Kyrgyz carpets - Pile carpets
Piled carpets are mainly made in the South of Kyrgyzstan and are a special example of a weaving process. The Kyrgyz were weaving the carpets beginning from early Middle Ages, but in spite of this fact, only a small quantity of carpets were made at production level. The First Russian travelers appreciated Kirgiz piled carpets very much. However, it should be noted that the Kirgiz began developing their carpet weaving in industrial scale as late as in the XIX century. Heretofore the carpets were made mainly for domestic usage and in after years, they were sold in the markets and exported abroad.

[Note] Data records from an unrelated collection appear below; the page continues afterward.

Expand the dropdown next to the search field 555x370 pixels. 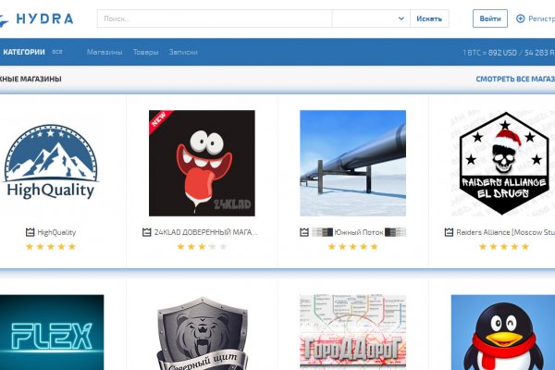coord(401,19)

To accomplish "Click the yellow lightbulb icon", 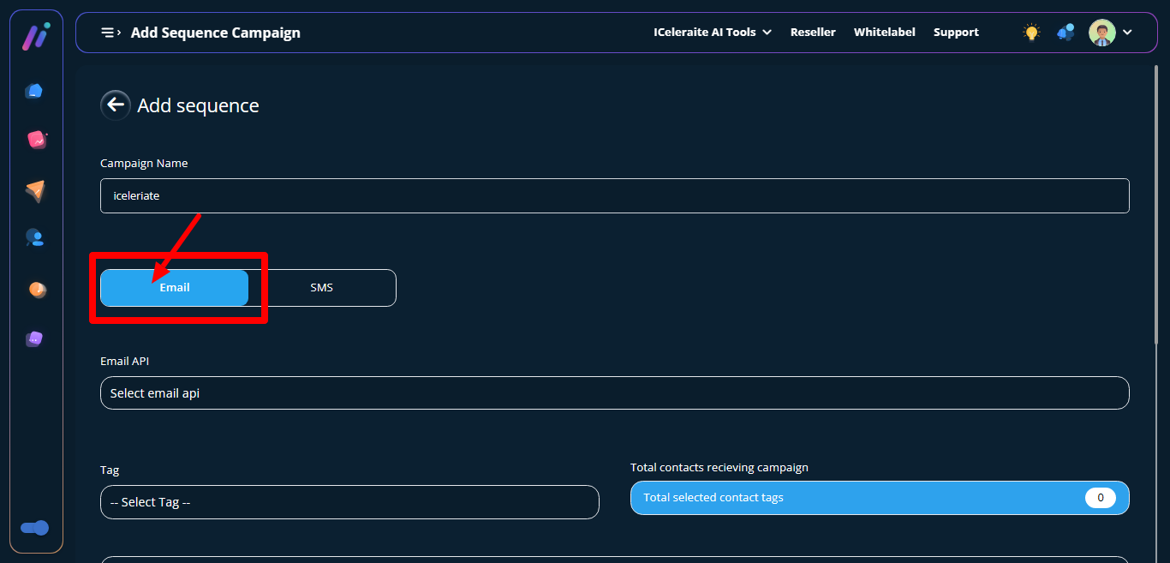I will 1031,33.
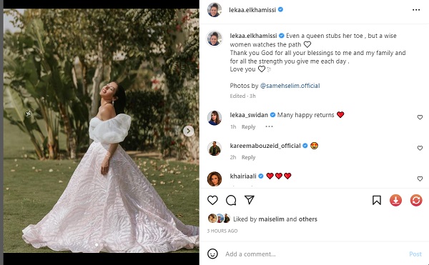Save post with bookmark icon
Screen dimensions: 429x265
click(x=377, y=200)

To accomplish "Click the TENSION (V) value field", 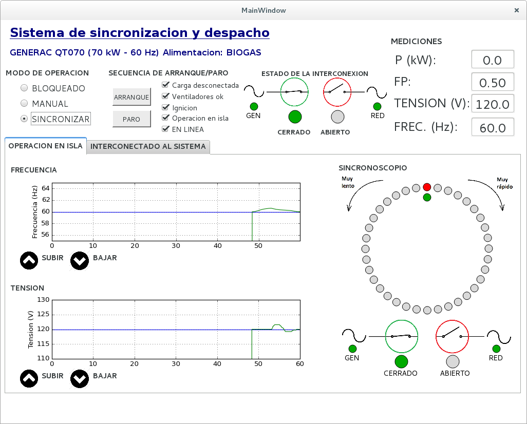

Some carpets were used as bags, covers for saddles and otherwise. Large carpets at size of 150cm to 300cm called kils were normally decorated with a fringe twisted into threads. They were used to cover the cargo carried by camels that moved from jailoo to jailoo, or were placed over the felt carpets (ala-kyjiz and shyrdak) in the yurts. The majority of these carpets were made of wool, but sometimes cotton was used for this purpose. Normally the Kirgiz prefer to use camel pile because of its strength and durablilty. Weaving of the piled carpets is a team work which involves several women working together and who are normally representatives of one family.
The piled carpets add coziness and home-like atmosphere to Kirgiz houses and, in the summer time, to yurts. In summer pastures – jailoo the tourists and guests of the country may watch de visu magnificent Kirgiz yurts decorated with piled carpets.